Maud lachte. „Wir kannten niemand; Tante Ruth hat, glaube ich, an einige Familien geschrieben, sich unserer anzunehmen. Aber wir fanden es so umständlich, erst Besuche zu machen, das nahm uns Zeit, und es gab doch so viel zu sehen.“
 
„Das ist schade,“ meinte Ilse. „Ohne Begleitung konntet ihr doch nicht in die Theater gehen, und dadurch habt ihr viel verloren.“
 
„Ich verstehe dich nicht, Großmama, wir sind in verschiedenen Theatern gewesen.“
 
„Allein?“
 
„Wir drei und manchmal wir beide, wenn es für Karl zu spät wurde.“
 
„Ihr beiden jungen Mädchen allein, des Abends, im Pariser Theater,“ sagte Ilse erstaunt, „wußten eure Eltern das?“
 
„Natürlich, Großmama. Wir gehen immer allein aus, überall hin. Alle amerikanischen Mädchen tun das, und niemand findet etwas darin.“ 

„Ich würde das nicht wagen,“ gestand Irma.
 
„Was bist du für ein Dummchen,“ fuhr Maud fort. „Wie umständlich und lästig ist es, immer von irgend jemand abhängig zu sein. Wir sind's gewöhnt, alles allein und selbständig zu besorgen. Und das ist wirklich das einzig Richtige.“
 
„Aber Kinder,“ fragte Ilse, „habt ihr in Paris denn nie eine unangenehme Begegnung gehabt?“
 
„Nicht ein einzigesmal, Großmama,“ versicherte Agnes. „Niemand achtete auf uns, ruhig und still, den Reiseführer in der Hand, gingen wir unsres Weges. Hatten wir was zu fragen, wiesen die Leute uns stets freundlich und höflich zurecht. Wir waren immer sehr einfach gekleidet, und jeder sah gleich, daß wir Fremde waren.“
 
„Nun,“ nahm die Großmutter wieder das Wort, „ich versichere euch, daß in meiner Jugend niemand so was gewagt hätte. Und ich war noch ein kecker Tollkopf, aber davor wäre mir doch bange gewesen.

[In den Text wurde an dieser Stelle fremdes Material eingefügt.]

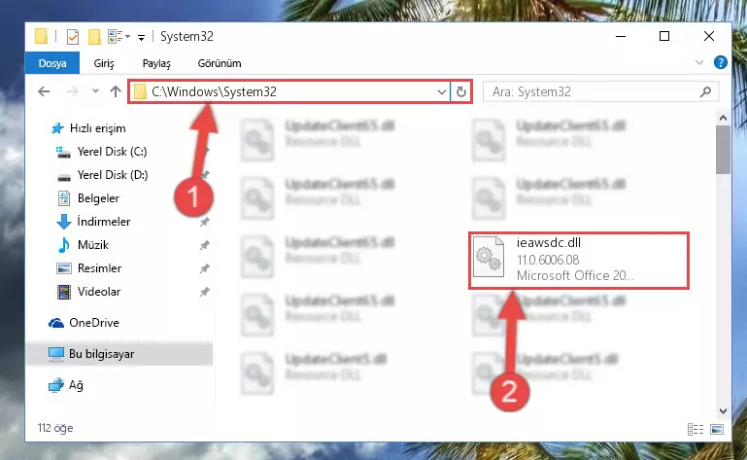Click the Back navigation arrow
The width and height of the screenshot is (747, 460).
[44, 91]
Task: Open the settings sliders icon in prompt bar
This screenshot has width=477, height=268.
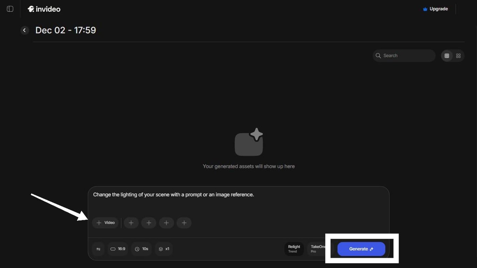Action: (x=98, y=249)
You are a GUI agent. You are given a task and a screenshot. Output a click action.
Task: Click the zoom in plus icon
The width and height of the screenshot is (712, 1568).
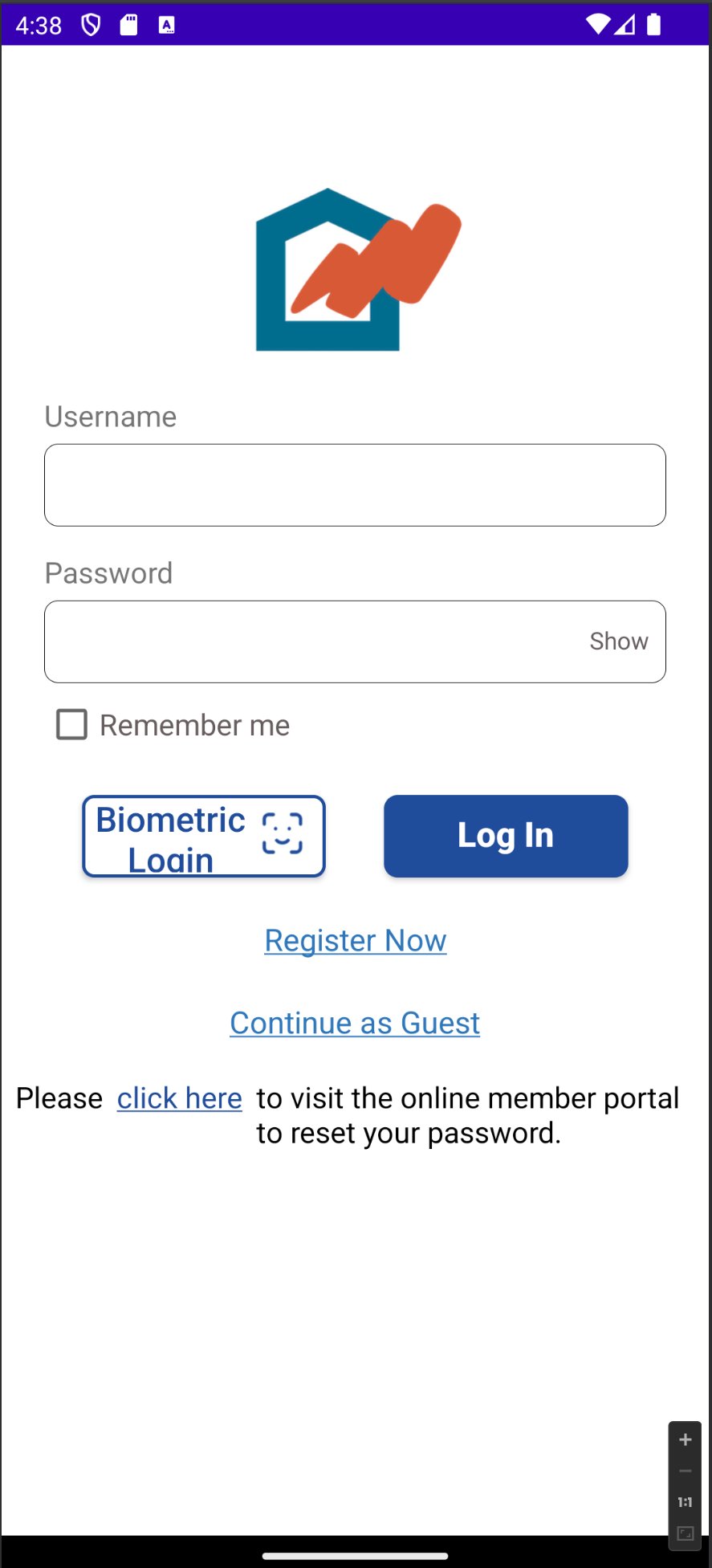pos(686,1440)
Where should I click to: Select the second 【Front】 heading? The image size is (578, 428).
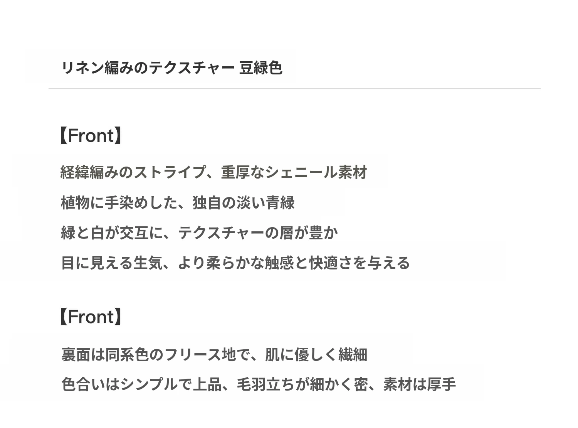[91, 317]
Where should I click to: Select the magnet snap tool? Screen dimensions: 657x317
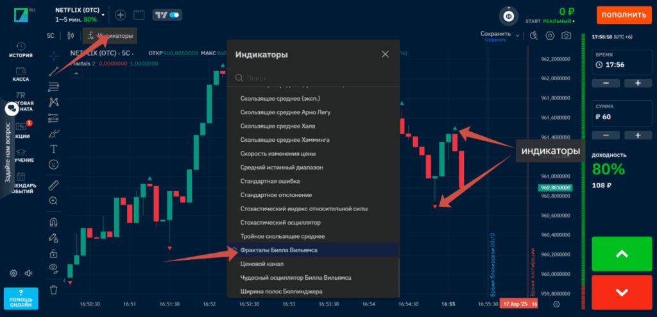tap(53, 222)
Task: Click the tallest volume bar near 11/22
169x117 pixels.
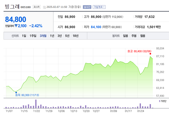Action: click(x=36, y=104)
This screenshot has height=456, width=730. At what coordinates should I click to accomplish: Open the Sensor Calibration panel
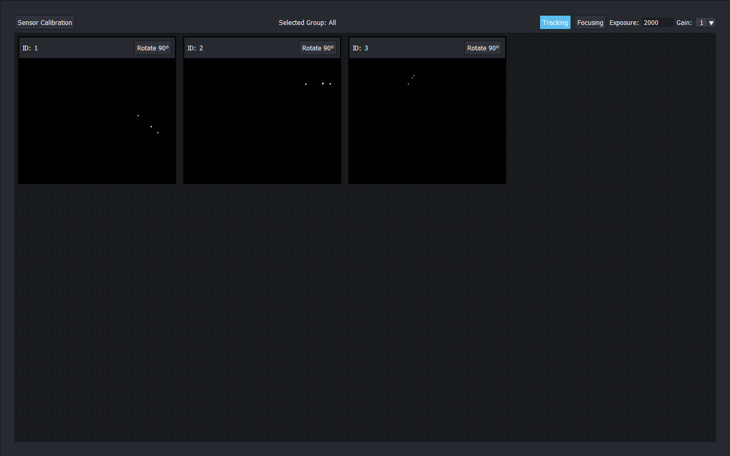(45, 22)
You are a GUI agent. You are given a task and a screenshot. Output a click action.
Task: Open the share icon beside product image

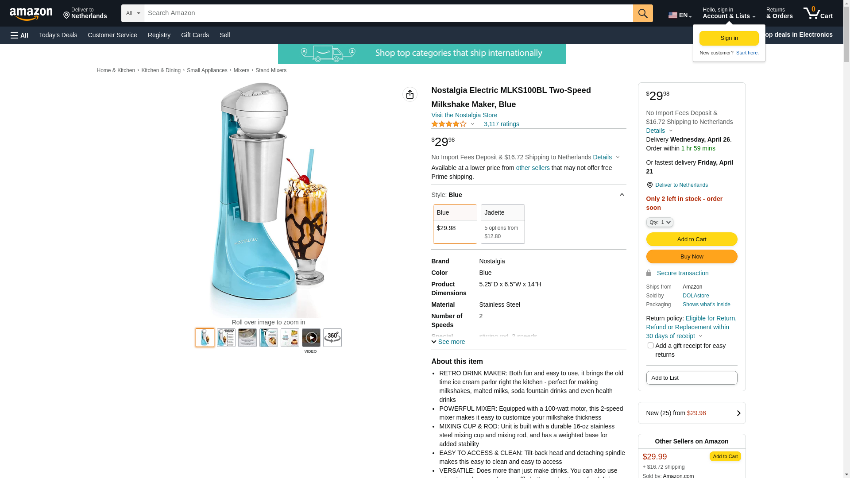tap(410, 94)
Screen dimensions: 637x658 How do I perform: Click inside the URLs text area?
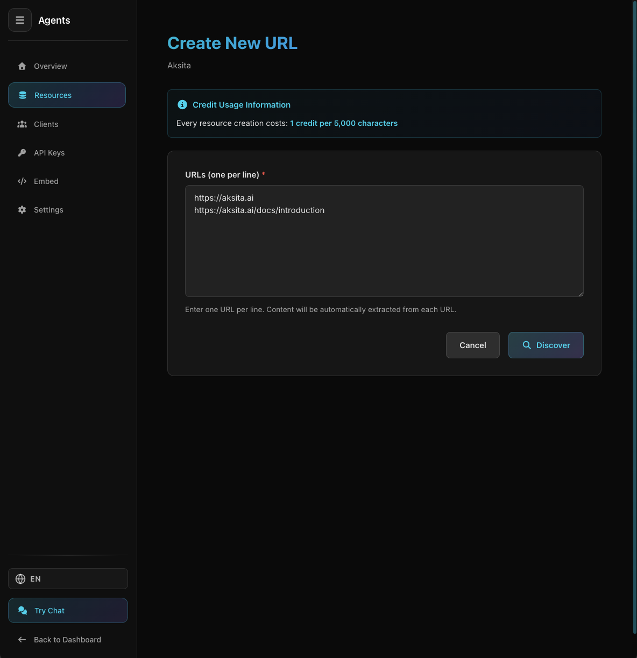(x=384, y=241)
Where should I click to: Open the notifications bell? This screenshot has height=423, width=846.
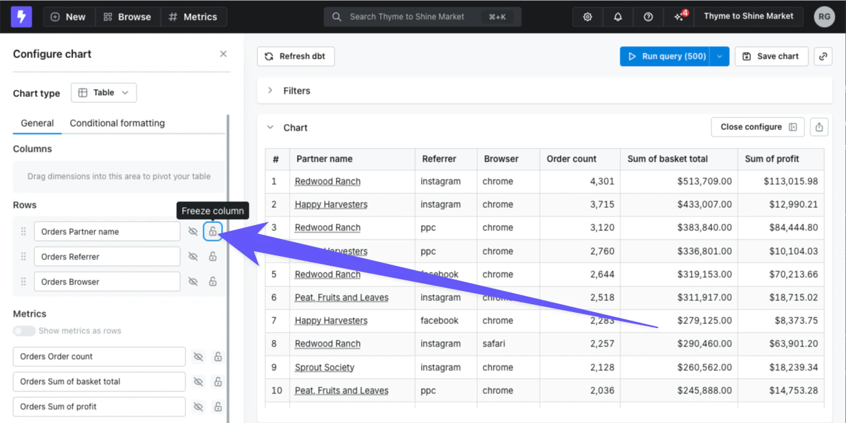pyautogui.click(x=618, y=17)
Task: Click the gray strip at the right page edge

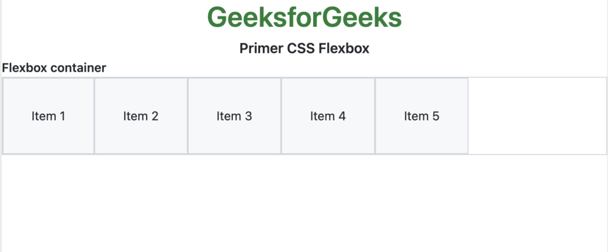Action: tap(607, 183)
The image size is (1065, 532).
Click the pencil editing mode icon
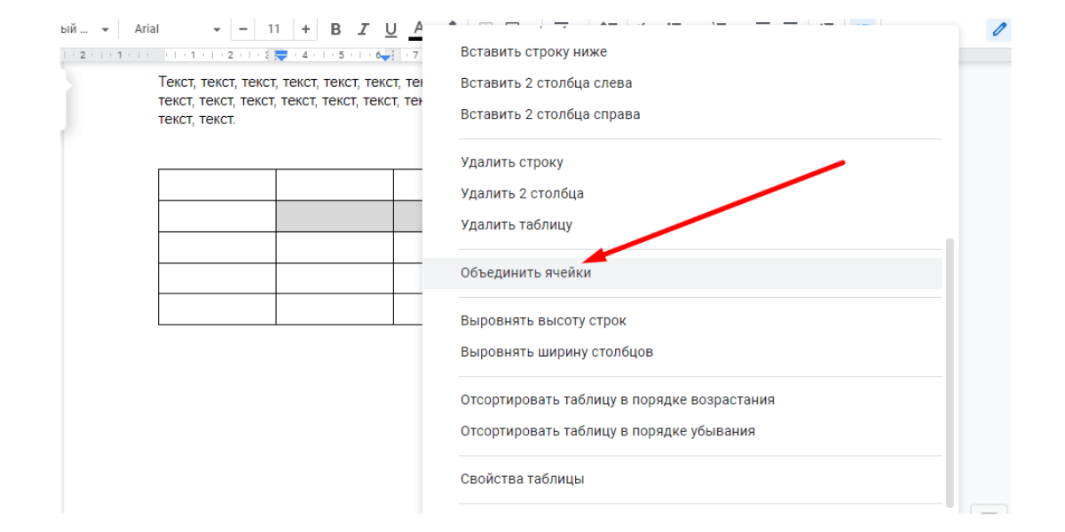[x=999, y=29]
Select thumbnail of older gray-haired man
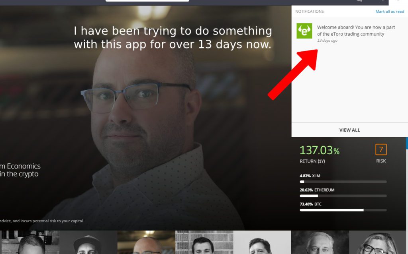This screenshot has width=408, height=254. pyautogui.click(x=320, y=242)
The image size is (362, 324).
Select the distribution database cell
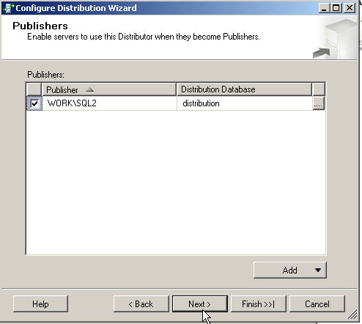(x=244, y=103)
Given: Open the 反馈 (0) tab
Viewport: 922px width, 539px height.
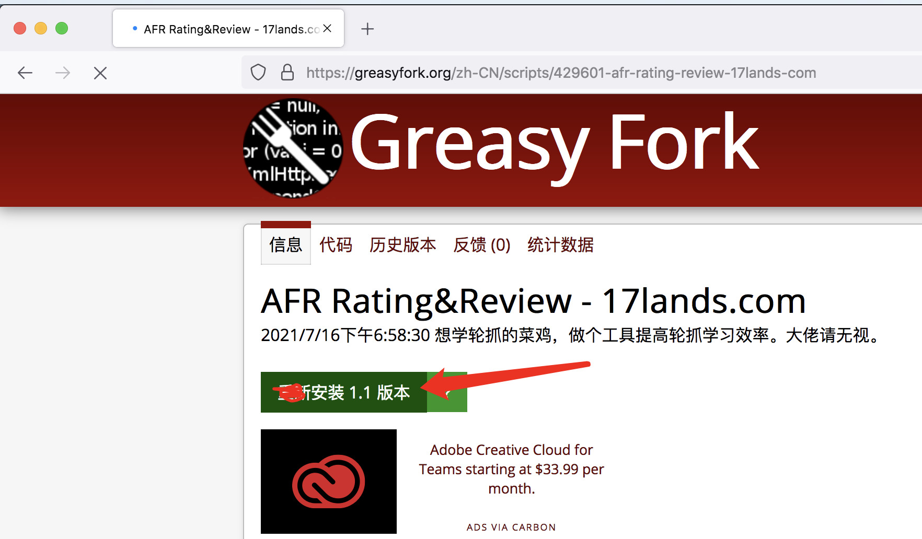Looking at the screenshot, I should 481,245.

Was sagen Sie dazu, onkel Heinz?“
 
Der alte Herr hatte behaglich schmunzelnd zugehört.
 
„O!“ meinte er, „mir gefällt das alles ausgezeichnet; Sie wissen ja, daß ich auf die übertriebenen Formen und Komplimente nichts gebe. Ich bin für die amerikanischen Mädchen. Und da nun gerade der Sekt eingegossen wird, schlage ich vor, sie leben zu lassen.“
 
Fröhlich stimmte jeder in dies Lebehoch ein; aber nun war es spät geworden, und man trennte sich. Die jungen Gäste wurden auf ihre Zimmer geführt, und bald herrschte tiefste Stille im ganzen Hause.